Ich richte meine Bücher nicht wirklich nach diesen Kriterien aus. Ich schreibe, was mir gerade Spaß macht, wozu ich mehr wissen will. Vielleicht schreibe ich oft das, was ich als Junge selbst gerne gelesen hätte oder habe. Ein wichtiger Faktor ist in meinen Geschichten oft, dass zwar ein spannender und actionreicher Plot (vordergründig) im Mittelpunkt steht, man aber „ganz nebenbei“ auch etwas lernen kann. In diesem Fall über die nordische Götterwelt. Wichtig ist mir jedoch, dass ich den Leser:innen den Einstieg in die Story leicht mache, es muss also immer schnell und spannend losgehen. Das ist für alle Kinder und Jugendlichen, die sich ein bisschen schwer mit Lesen tun, wichtig. Bei Gods & Heroes ist allerdings noch ein anderer Aspekt sehr bedeutend: der sehr coole und moderne Style von Lion Fleischmann mit seinen grandiosen Illustrationen. Natürlich machen wir der Zielgruppe da ein besonderes visuelles Angebot, indem die Sequenzen, in denen das Computerspiel EDDA eine Rolle spielt, als Graphic Novel in den Erzählungstext eingebaut wurden. Das ist ziemlich aufwändig und kostet, aber wir konnten den Verlag davon überzeugen. Naja, es waren schon eher offene Türen. Knesebeck ist schließlich ein Haus mit einem großen Interesse und Angebot im künstlerischen und graphischen Bereich.

Letztens fand ich übrigens auf dem Dachboden meiner Eltern ein Buch aus meiner Kindheit (s. Foto). Das zerfledderte Ding sagt wohl alles. Da war ein Leser mit großer Lust am Werke.

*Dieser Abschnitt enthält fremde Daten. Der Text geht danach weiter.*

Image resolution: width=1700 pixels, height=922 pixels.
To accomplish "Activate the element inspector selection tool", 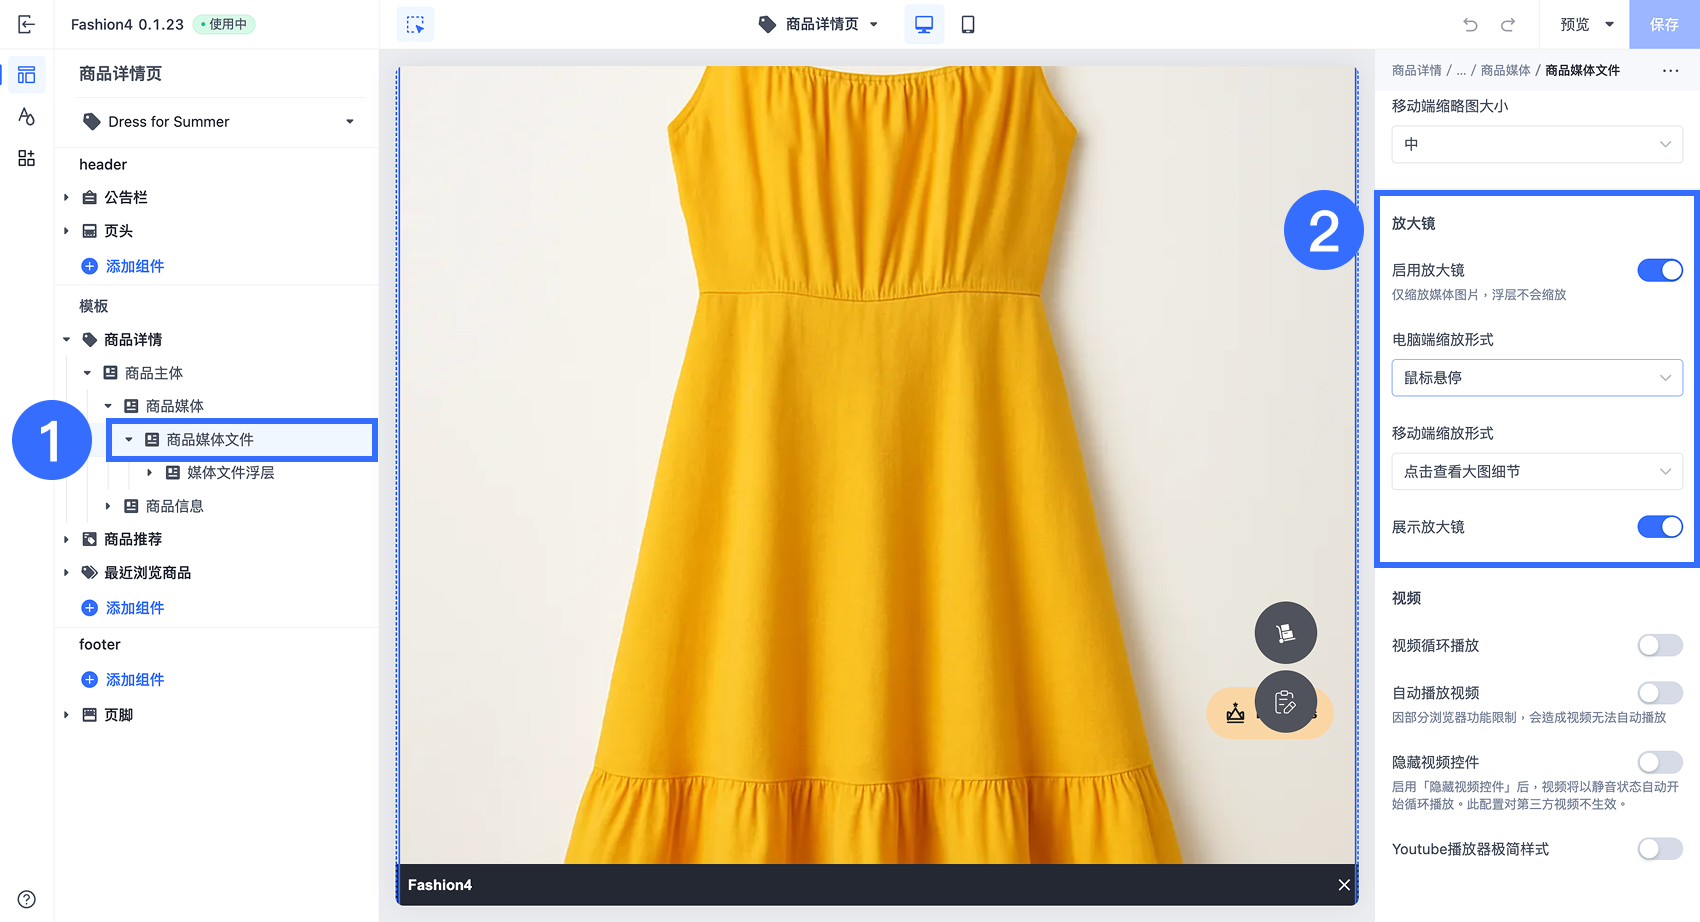I will point(415,24).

Werden Jungen als Zielgruppe von Verlagen ausreichend berücksichtigt? Welche Titel oder Themen fehlen derzeit im Markt?

In den Verlagen ist gibt es das Bewusstsein für die Problematik und es gibt auch ein recht ordentliches Angebot für die Zielgruppe. Allerdings erleben wir oft, dass die Jungs ein wenig hintanstehen. Wenn ein Verlag von einem „Mädchentitel“ mehr als die zehnfache Menge absetzen kann, ist das die wirtschaftliche Realität und die will beachtet werden. Als Autor tut es einem sicher gelegentlich weh, wenn das richtig fette Marketingbudget in Young Adult-Lizenzen und Romantasy-Schmöker gesetzt wird. Von daher war ich über den promintenten Auftritt von Gods & Heroes sehr glücklich. Dass ein solcher Titel sogar die Programmvorschau auf dem Titel schmückt, kommt nicht so häufig vor.